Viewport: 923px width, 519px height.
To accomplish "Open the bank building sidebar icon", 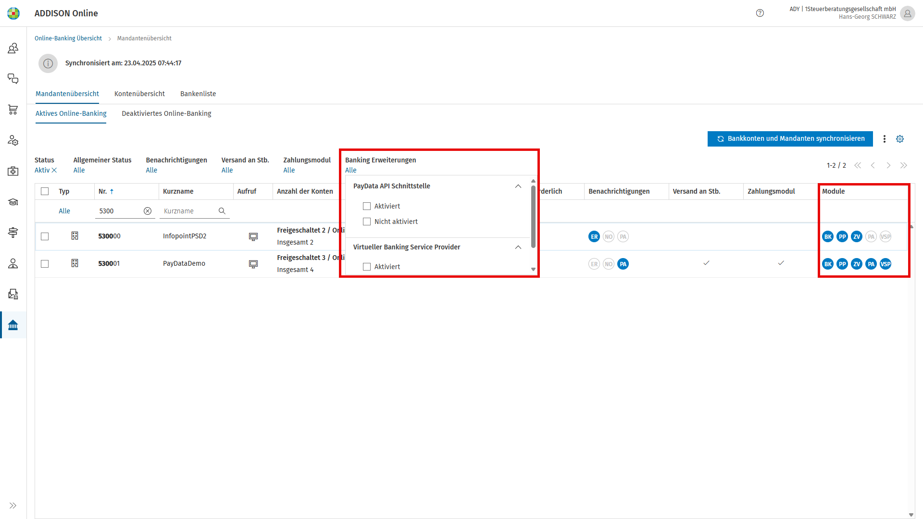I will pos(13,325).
--
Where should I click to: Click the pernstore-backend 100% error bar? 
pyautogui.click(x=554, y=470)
==
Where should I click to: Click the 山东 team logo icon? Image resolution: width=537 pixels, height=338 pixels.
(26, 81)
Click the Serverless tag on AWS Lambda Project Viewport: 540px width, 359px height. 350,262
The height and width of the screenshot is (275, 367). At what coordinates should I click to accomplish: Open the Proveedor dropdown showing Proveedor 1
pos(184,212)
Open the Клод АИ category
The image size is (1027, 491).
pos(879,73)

**PROBLEM TO SOLVE**
Check each line of the listing above for the string "Viewport", then please give the number of lines where it appears and nothing else.

**EXERCISE OUTPUT**
2